3.5 雞屎藤苷酸對肝癌細胞炎癥因子含量的影響 與空白對照組相比，20 μg/mL組差異無統計學意義，40 μg/mL 組 IFN-γ、IL-6的含量明顯下降，IL-10的含量明顯升高（P<0.05，圖5），實驗提示雞屎藤苷酸抑制促炎因子合成、促進抗炎因子釋放，緩解炎癥的程度。

圖5 雞屎藤苷酸對肝癌細胞炎癥因子含量的影響

3.6 雞屎藤苷酸對肝癌細胞炎癥因子表達的影響 與空白對照組相比，20 μg/mL組差異無統計學意義，40 μg/mL組IL-6的表達明顯下調，IL-10的表達明顯上調（P<0.05，圖6），實驗提示雞屎藤苷酸調節肝癌細胞內炎癥因子表達，減少了炎癥反應與細胞免疫反應，緩解肝癌的發生發展，與3.5的結果吻合。

圖6 雞屎藤苷酸對肝癌細胞炎癥因子表達的影響

3.7 雞屎藤苷酸對肝癌細胞侵襲相關蛋白表達的影響 與空白對照組相比，20 μg/mL組差異無統計學意義，40 μg/mL 組波形蛋白（Vimentin）、纖維粘連蛋白（FN）的表達明顯下調，E-鈣黏蛋白（E-cad）的表達明顯上調（t=19.107、12.544、7.703，P<0.05，圖 7），實驗提示雞屎藤苷酸抑制肝癌細胞的侵襲，與3.3的結果吻合。

圖7 雞屎藤苷酸對肝癌細胞侵襲相關蛋白表達的影響

4 討論

肝癌是常見的惡性腫瘤之一，對于肝癌的預防及治療仍是世界面臨的巨大挑戰，其發生發展與復雜的機制相關。
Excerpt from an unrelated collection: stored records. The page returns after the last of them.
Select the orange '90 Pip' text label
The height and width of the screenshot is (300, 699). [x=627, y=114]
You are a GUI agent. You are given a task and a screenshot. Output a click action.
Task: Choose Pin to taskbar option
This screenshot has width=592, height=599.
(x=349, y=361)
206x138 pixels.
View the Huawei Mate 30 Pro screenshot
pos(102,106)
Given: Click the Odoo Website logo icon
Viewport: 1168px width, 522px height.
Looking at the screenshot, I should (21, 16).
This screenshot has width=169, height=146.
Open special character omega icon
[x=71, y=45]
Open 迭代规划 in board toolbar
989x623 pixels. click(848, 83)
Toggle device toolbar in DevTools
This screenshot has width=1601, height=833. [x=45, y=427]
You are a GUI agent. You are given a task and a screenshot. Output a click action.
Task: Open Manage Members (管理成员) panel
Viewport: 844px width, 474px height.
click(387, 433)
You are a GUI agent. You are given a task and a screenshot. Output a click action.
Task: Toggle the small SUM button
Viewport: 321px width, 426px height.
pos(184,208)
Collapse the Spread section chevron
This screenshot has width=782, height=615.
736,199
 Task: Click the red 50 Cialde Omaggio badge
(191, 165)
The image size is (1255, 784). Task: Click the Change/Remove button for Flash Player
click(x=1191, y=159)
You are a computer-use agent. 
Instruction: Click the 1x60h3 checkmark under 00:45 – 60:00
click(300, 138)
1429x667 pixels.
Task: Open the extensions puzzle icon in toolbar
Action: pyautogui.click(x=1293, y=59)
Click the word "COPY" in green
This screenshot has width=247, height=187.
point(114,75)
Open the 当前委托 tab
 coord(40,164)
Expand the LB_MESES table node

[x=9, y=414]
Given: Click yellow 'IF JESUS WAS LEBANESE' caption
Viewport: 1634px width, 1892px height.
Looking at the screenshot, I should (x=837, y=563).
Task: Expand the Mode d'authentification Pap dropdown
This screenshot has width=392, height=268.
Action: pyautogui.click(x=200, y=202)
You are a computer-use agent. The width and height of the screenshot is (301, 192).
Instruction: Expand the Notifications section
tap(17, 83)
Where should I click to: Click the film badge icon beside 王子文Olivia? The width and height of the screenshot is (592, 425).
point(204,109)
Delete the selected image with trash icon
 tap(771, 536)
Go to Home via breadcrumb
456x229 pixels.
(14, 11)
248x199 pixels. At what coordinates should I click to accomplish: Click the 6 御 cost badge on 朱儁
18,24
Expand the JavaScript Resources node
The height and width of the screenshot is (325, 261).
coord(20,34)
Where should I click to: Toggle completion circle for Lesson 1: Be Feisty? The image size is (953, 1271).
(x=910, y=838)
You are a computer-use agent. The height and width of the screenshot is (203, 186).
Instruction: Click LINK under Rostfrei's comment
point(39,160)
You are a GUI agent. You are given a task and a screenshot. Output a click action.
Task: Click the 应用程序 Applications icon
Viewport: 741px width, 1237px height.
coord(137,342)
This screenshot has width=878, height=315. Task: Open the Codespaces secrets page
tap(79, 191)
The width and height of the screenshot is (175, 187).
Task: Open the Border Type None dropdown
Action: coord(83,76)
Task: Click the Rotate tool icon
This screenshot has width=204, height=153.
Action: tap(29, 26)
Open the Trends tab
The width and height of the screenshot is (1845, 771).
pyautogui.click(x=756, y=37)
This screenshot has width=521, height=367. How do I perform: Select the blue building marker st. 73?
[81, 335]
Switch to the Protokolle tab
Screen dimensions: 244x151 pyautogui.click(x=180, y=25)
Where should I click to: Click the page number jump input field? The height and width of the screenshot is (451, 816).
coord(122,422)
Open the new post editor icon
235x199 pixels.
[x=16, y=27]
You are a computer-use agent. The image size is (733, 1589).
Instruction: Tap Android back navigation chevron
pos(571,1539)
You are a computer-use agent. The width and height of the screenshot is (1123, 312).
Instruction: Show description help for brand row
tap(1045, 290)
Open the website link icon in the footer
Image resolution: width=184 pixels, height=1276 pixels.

大量研究表明，持續的炎癥是促進和加重惡性腫瘤程度的重要原因[10]。

肝癌是典型的炎癥驅動型腫瘤，在早期炎癥激活纖維化，最終導致肝硬化和肝癌的發生；在腫瘤階段，肝實質細胞死亡和由此引起的炎癥級聯激活的傷口愈合反應持續存在[10]。因此，抗炎尤其是腫瘤微環境的炎癥，對于肝癌的治療來說，可能有特別重要的意義。白細胞介素-6（IL-6）、人γ干擾素（IFN-γ）等促炎因子積極參與和調節腫瘤細胞的發生發展[11]，白細胞介素-4（IL-4）、白細胞介素-10（IL-10）等抗炎因子，具有免疫抑制作用，緩解炎癥的發生，從而減少腫瘤的發生和轉移。實驗結果顯示，IFN-γ、IL-6的含量明顯下降，IL-10的含量明顯升高，提示雞屎藤苷酸抑制促炎因子合成、促進抗炎因子釋放，緩解炎癥的程度。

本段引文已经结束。